The California International Marathon is a net downhill, point-to-point race with relatively few turns, running east to west from Folsom (366 feet) to downtown Sacramento (26 feet). According to David Monti, from Race Results Weekly, the course drops by an average of 2.45 meters per kilometer, which makes it ineligible for an official world record. But unless your name is Mary Keitany or Eliud Kipchoge, you probably don’t need to worry about that. The pertinent aspect of CIM is that it is eligible both for running a Boston Marathon qualifying time and, for Sunday’s quality field, an Olympic Trials qualifying time. The course may be “gently rolling,” as the Sacramento Running Association puts it, but there are no soul-crushing hills à la “Heartbreak” in Boston or the Queensboro Bridge in New York. For some runners, the “gently rolling” effect may even be preferable to the monotony of a flat course; as Portland-based runner Peter Bromka, who ran a 2:23:27 PR on Sunday, put it to me in a Twitter message: “I felt like every slight uphill was more than given back with a downhill. I loved riding that wave.” That said, even irritatingly adaptable runners like Bromka will appreciate that the final 10K (i.e. the hardest part of every marathon) of CIM is almost entirely flat.
One of the takeaways from Nike’s Breaking2 project, in which Eliud Kipchoge came within 26 seconds of a sub-two-hour marathon by drafting off an alternating group of pacers, is that running at threshold pace is “easier” when you’re not running alone. The same general principle explains why CIM might be a wise choice for someone looking to set a personal best.
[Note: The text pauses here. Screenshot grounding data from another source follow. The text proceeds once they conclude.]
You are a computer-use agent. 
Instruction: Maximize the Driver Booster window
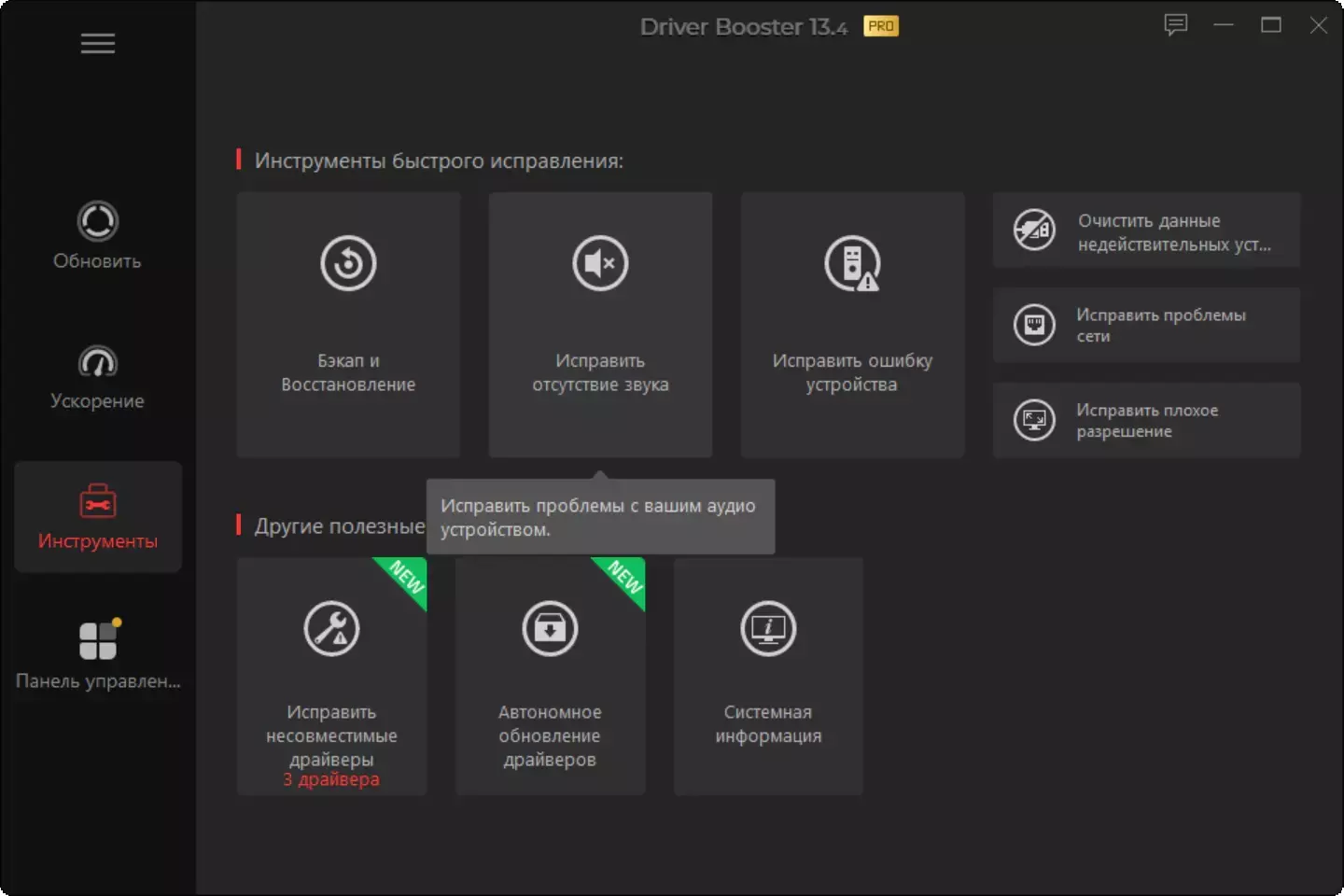(1270, 25)
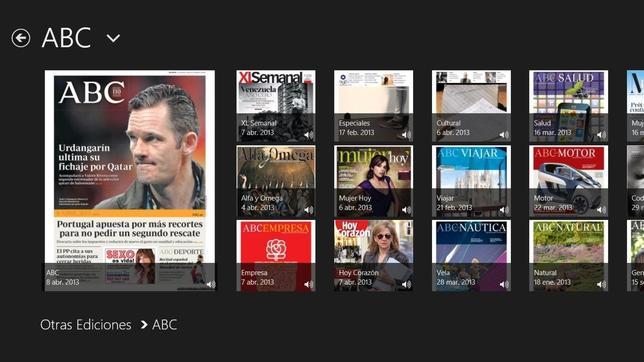
Task: Open the ABC 8 abr. 2013 front page
Action: (x=130, y=180)
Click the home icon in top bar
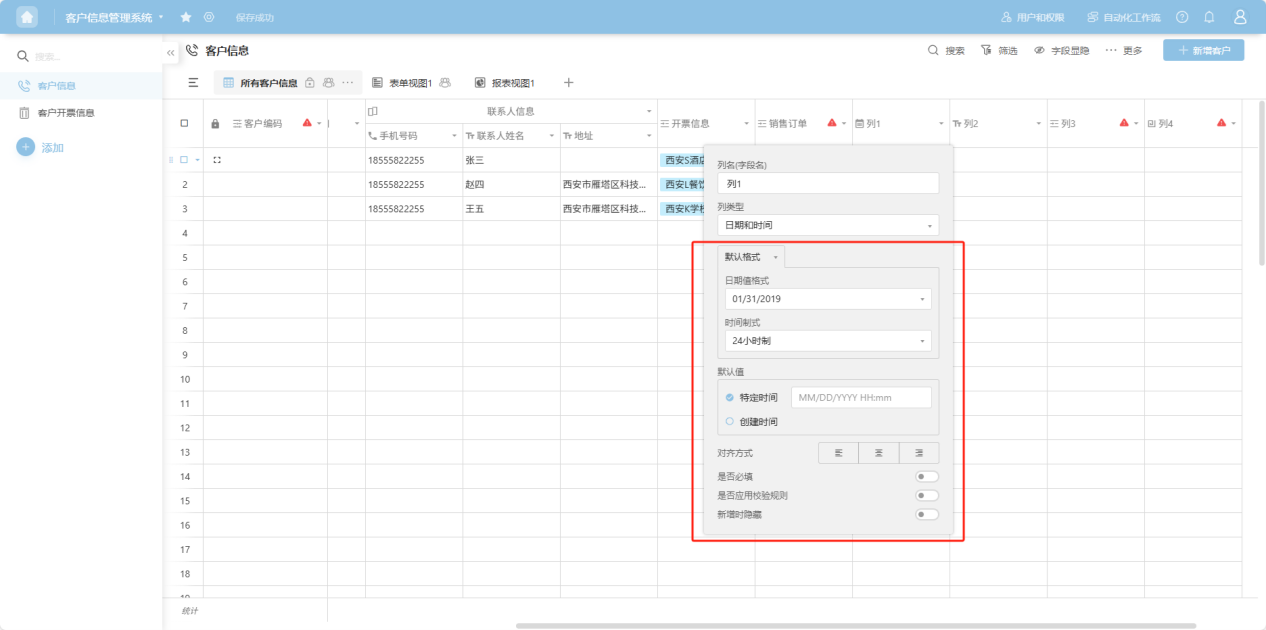1266x630 pixels. pos(27,17)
The race touts itself as the “#1 Boston Qualifier by percentage of any major American marathon.” In other words, this is an event that attracts an unusually high number of devotees. As Bromka (a devotee if ever there was one) puts it: “I call CIM the geekiest marathon in the country–the only reason to go to Sacramento in December is if you want to run fast. Everyone there is ready to roll.” As we saw on Sunday, speed begets speed.
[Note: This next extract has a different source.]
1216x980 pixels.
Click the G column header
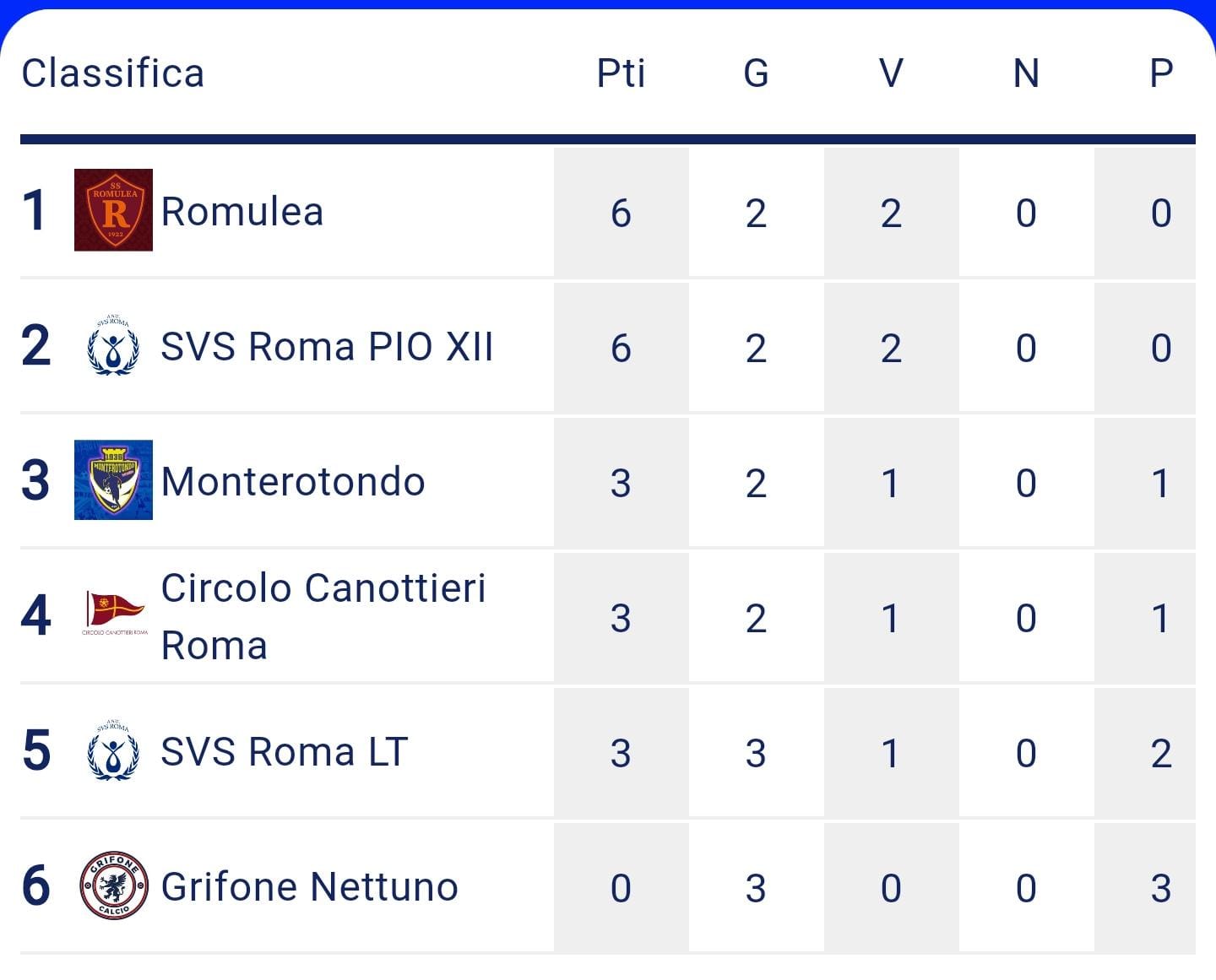point(756,73)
CIM isn’t the only marathon in the country that benefits from a favorable course and an abundance of talented runners. At the Chicago Marathon, for instance, both factors also apply. That’s why, more than anything else, it’s the weather that makes CIM a strong contender for being the most reliably fast marathon in the country. The conditions on Sunday were as close to perfect as it gets: mid 40s at the start, mid 50s at the finish, no wind. For December in northern California, that seems to be the norm. According to findmymarathon.com, over the past ten years, the warmest daily high at the CIM was 63 degrees. According to the same site, since 2007, temperatures in Chicago have exceeded 70 degrees six (!) times on the day of the marathon, with four of those six days breaking the 80-degree threshold. (Meanwhile at Grandma’s Marathon, another race that’s popular because of its flat course and competitive field, the last three years have seen race day temperatures exceed 70 degrees.) How significant are such differences in temperature? A recent New York Times article citing a study of data gathered from nearly 900 marathons helps put it in perspective. For the average runner, the study found that:
“The relationship between temperature and finishing times is actually nonlinear—meaning that the effects of temperature strengthen as it gets warmer. Temperatures in the 50s increase the typical finishing time by only about five minutes, relative to a day in the 40s. On the other hand, days in the 70s would cause finishing times to be slower by 19 minutes; in the 80s, times would be 33 minutes slower.”
There’s nothing ambiguous about it: if you want to run a PR, CIM is the place to do it.